# TASK BRIEF:
Pictures stay out; everything else in the records is to be copied exactly.

# EXERCISE MATERIALS:
----

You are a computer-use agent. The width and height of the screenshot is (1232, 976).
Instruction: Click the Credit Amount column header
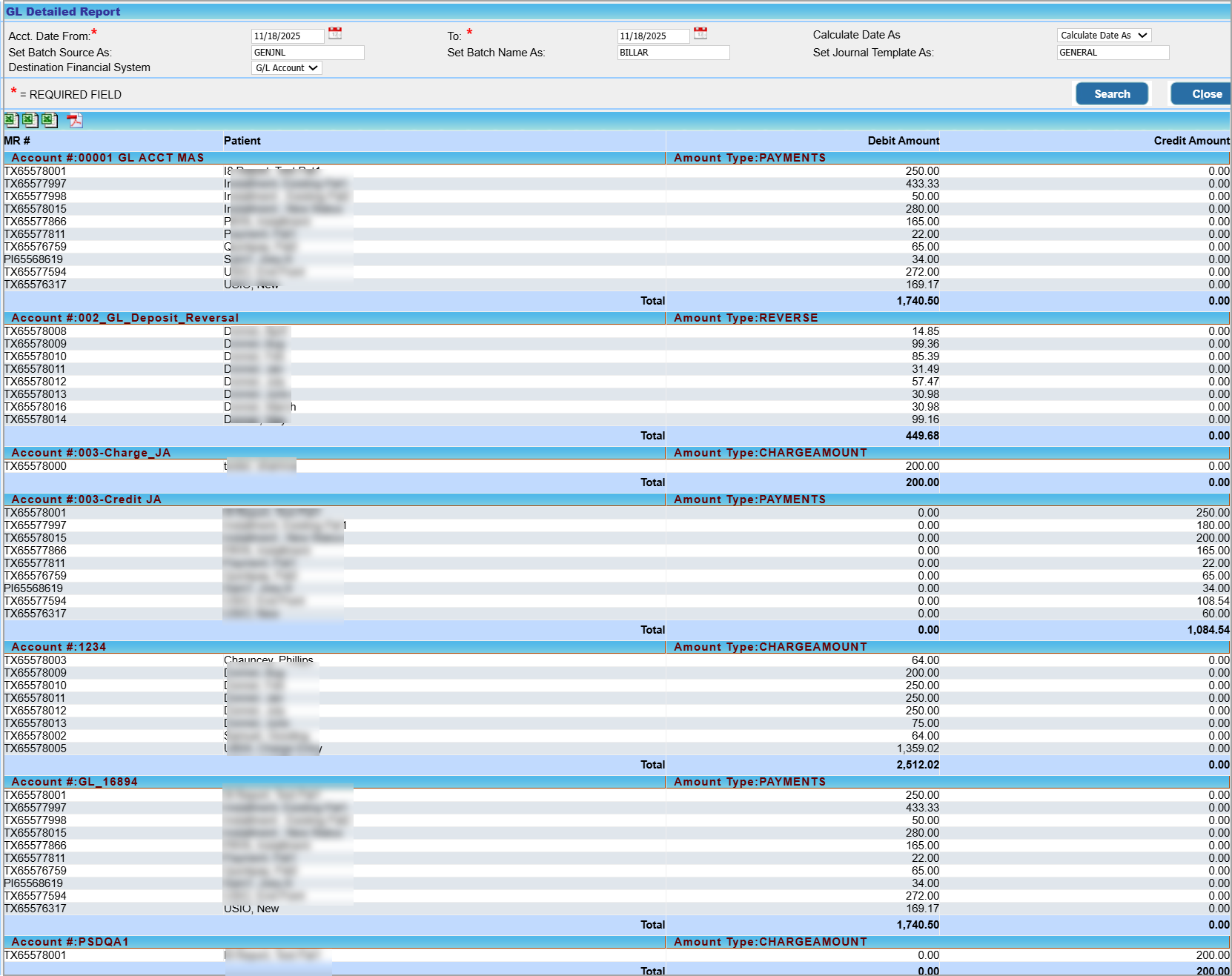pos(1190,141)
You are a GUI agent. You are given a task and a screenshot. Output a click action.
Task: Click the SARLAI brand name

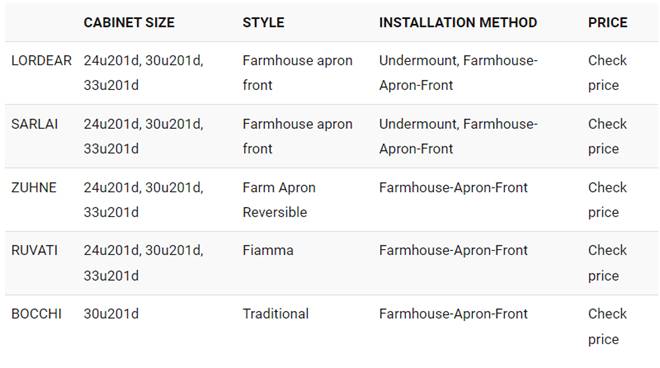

----

# ANSWER AREA:
You are a computer-use agent. The width and height of the screenshot is (1232, 976).
Instruction: Click the Credit Amount column header
pos(1190,141)
You are a GUI agent. You are given a task and a screenshot. Output a click action.
Task: Click the SARLAI brand name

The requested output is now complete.